This article is the third in a series of articles called, “Opening the Black Box: How to Assess Machine Learning Models.” The first piece, “What Kind of Problems Can Machine Learning Solve?” was published last October. The second piece, “Selecting and Preparing Data for Machine Learning Projects” was published in May.

Chief financial officers today face more opportunities to engage with machine learning within the corporate finance function of their organizations. As they encounter these projects, they’ll work with employees and vendors and will need to communicate effectively to get the results they want.

The good news is that finance executives can have a working understanding of machine learning algorithms, even if they don’t have a computer science background.
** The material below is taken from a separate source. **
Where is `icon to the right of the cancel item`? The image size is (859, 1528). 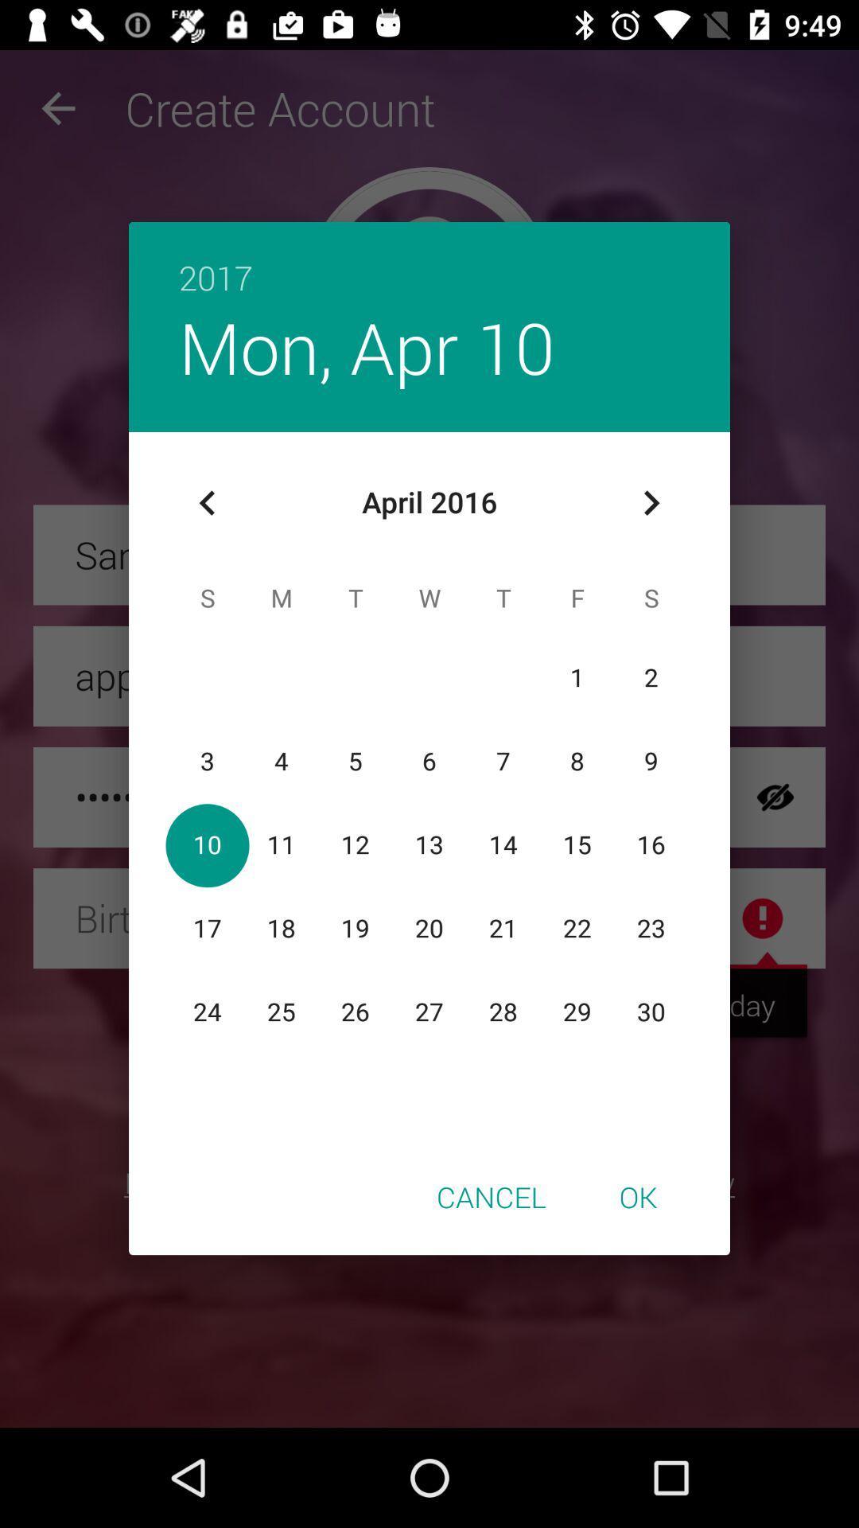
icon to the right of the cancel item is located at coordinates (637, 1196).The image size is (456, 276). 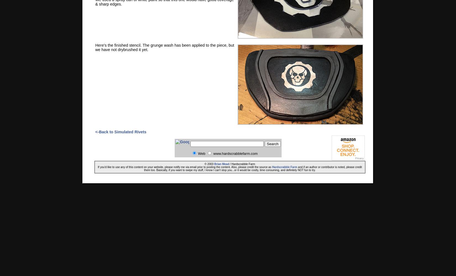 What do you see at coordinates (284, 167) in the screenshot?
I see `'Hardscrabble
    Farm'` at bounding box center [284, 167]. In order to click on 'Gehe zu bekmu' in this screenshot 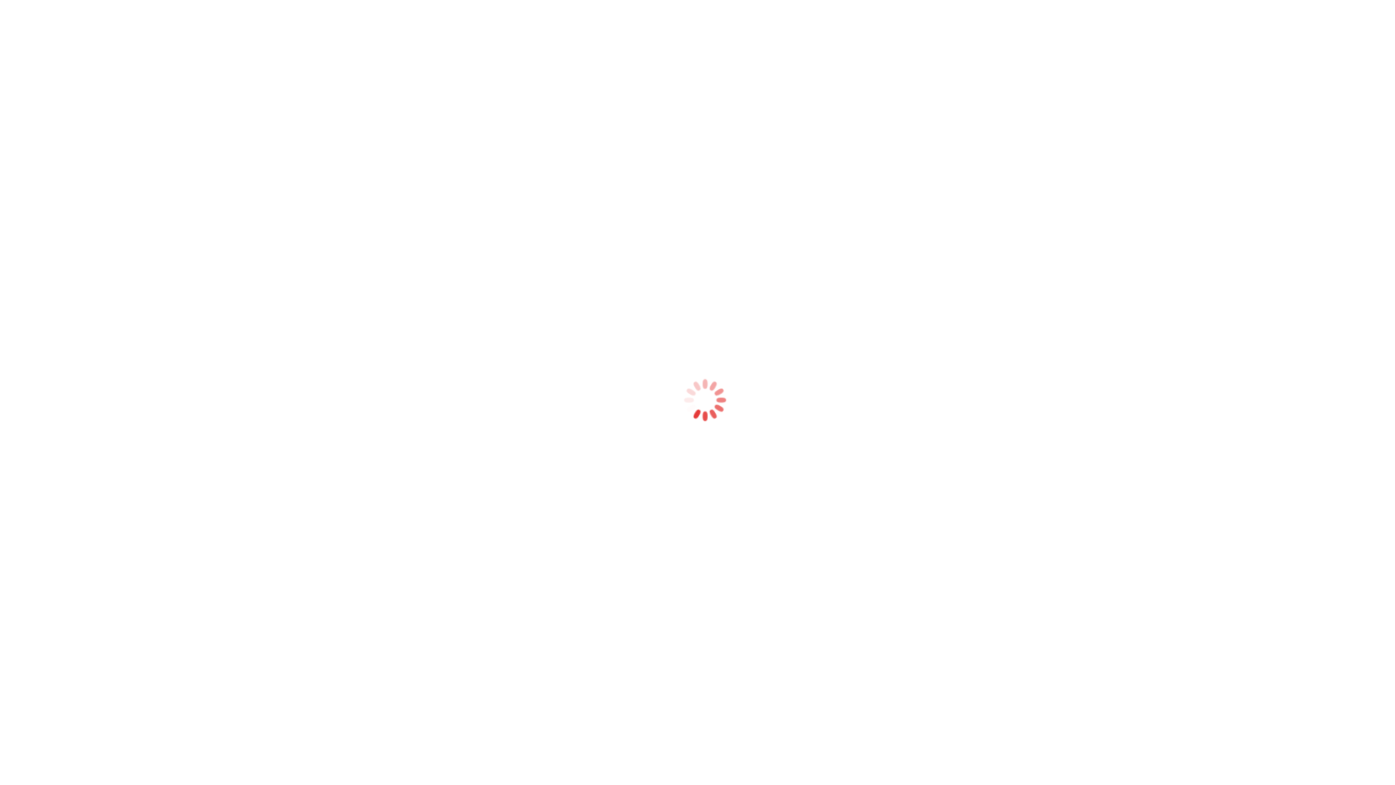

As more organizations turn to machine learning to predict key business metrics and solve problems, learning how algorithms are applied and how to assess them will help financial professionals glean information to lead their organization’s financial activity more effectively.

Machine learning is not a single methodology but rather an overarching term that covers a number of methodologies known as algorithms.

Enterprises use machine learning to classify data, predict future outcomes, and gain other insights. Predicting sales at new retail locations or determining which consumers will most likely buy certain products during an online shopping experience represent just two examples of machine learning.

A useful aspect about machine learning is that it is relatively easy to test a number of different algorithms simultaneously. However, this mass testing can create a situation where teams select an algorithm based on a limited number of quantitative criteria, namely accuracy and speed, without considering the methodology and implications of the algorithm. The following questions can help finance professionals better select the algorithm that best fits their unique task.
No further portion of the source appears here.